Entries provided Start Marker

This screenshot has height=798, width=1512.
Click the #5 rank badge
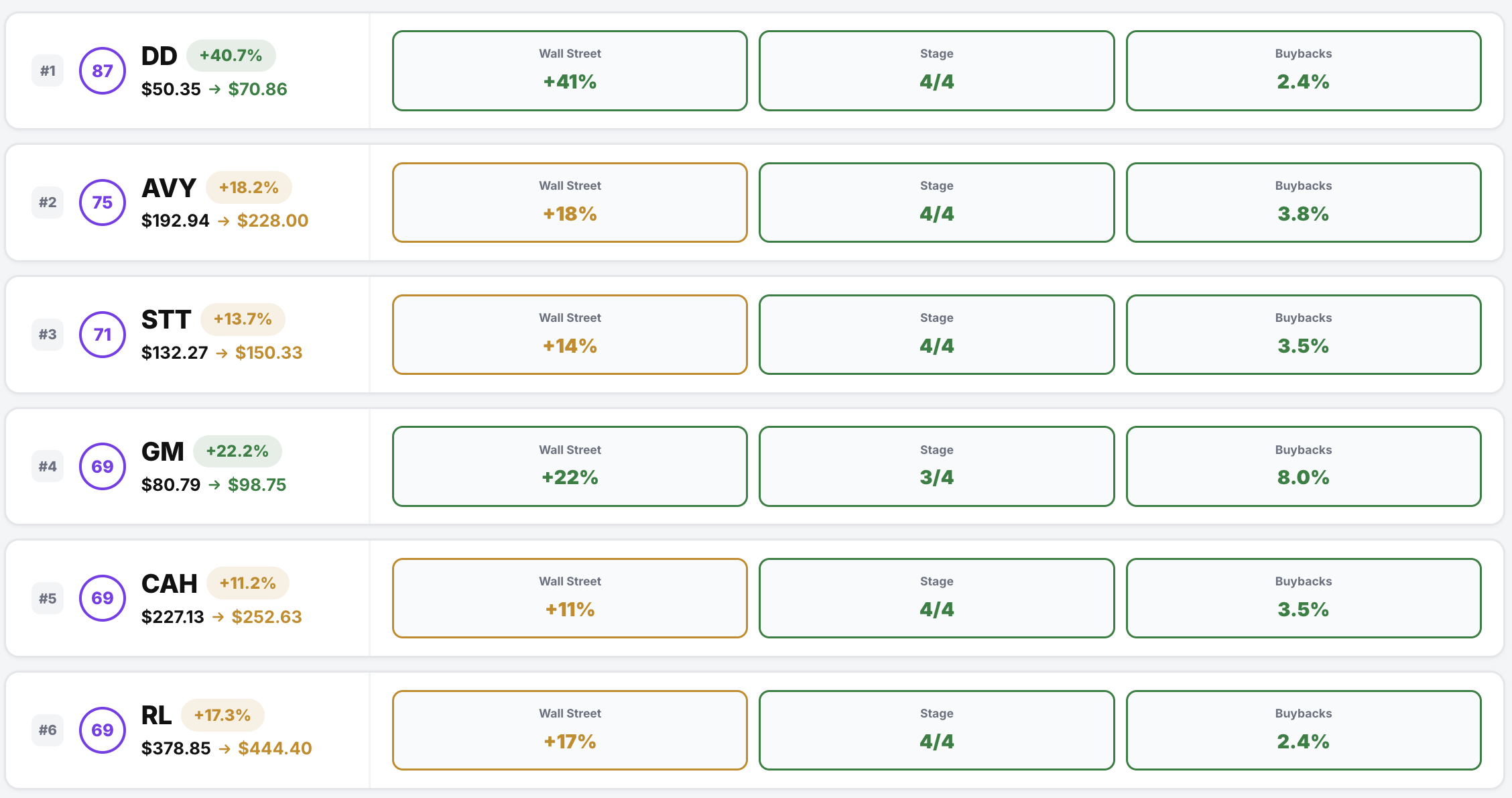coord(48,598)
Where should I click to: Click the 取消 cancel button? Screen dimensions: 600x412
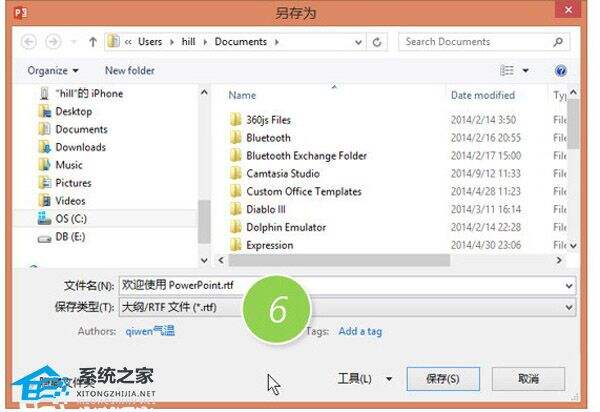tap(529, 379)
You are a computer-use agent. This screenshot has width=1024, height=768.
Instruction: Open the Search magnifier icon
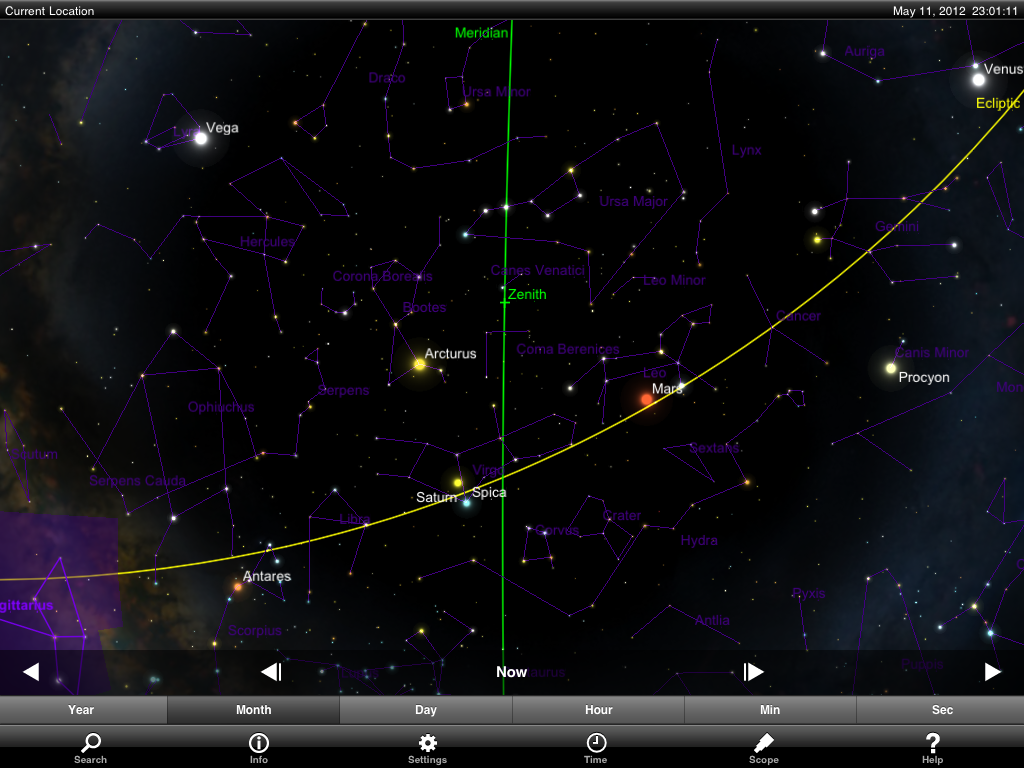click(90, 746)
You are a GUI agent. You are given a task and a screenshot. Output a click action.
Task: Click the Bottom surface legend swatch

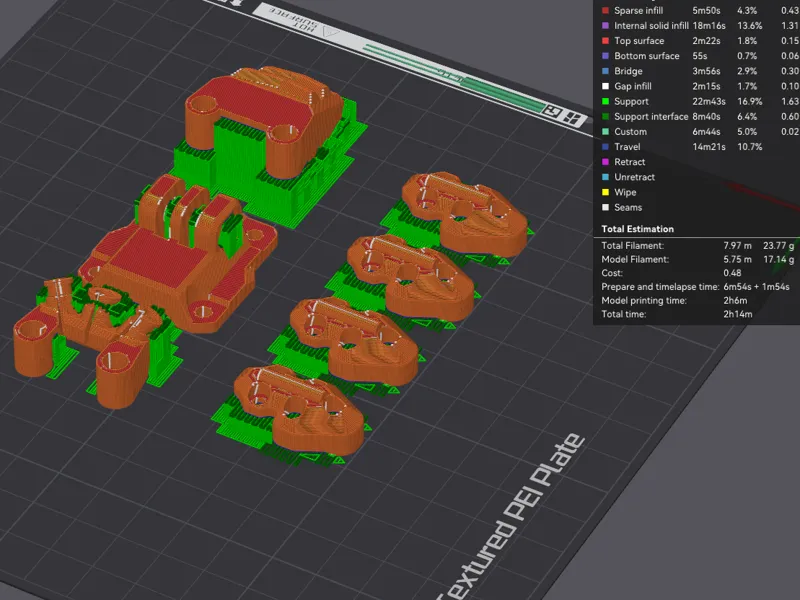click(x=606, y=56)
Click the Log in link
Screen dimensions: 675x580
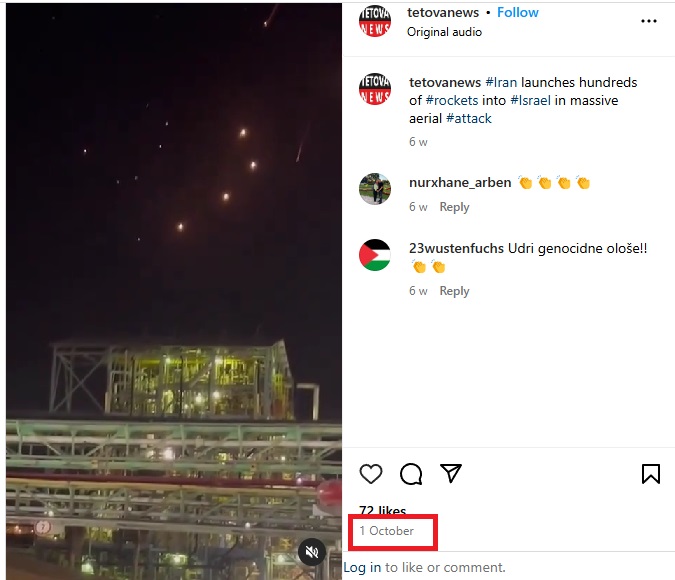point(362,567)
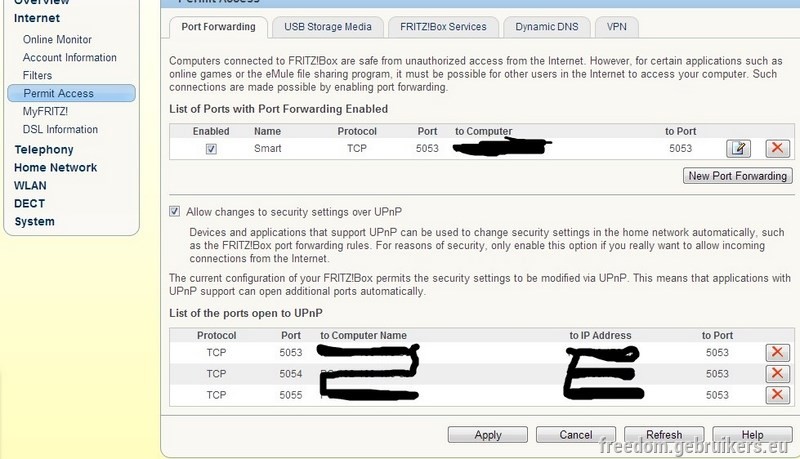The width and height of the screenshot is (800, 459).
Task: Delete the Smart port forwarding rule
Action: point(777,148)
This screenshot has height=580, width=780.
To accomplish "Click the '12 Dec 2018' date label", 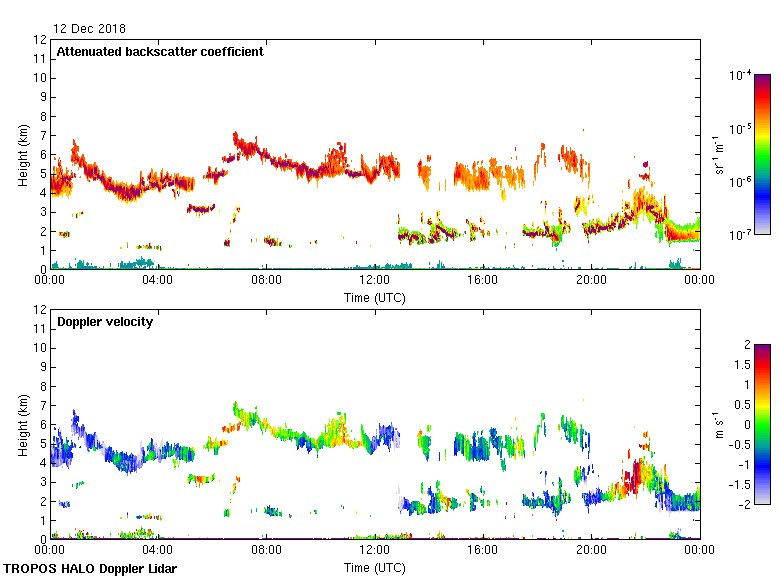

Entries provided End Marker

Requirement:
Within the entries above, give again exactly the lines starting at the one that contains "Task: Click the Bottom surface legend swatch" and ending at the one that contains "This screenshot has height=580, width=780.", leaving out the pictures.

Finished task:
Task: Click the Bottom surface legend swatch

click(x=606, y=56)
Click the Log in link
Screen dimensions: 675x580
point(362,567)
The width and height of the screenshot is (800, 459).
Task: Delete the Smart port forwarding rule
Action: point(777,148)
This screenshot has height=580, width=780.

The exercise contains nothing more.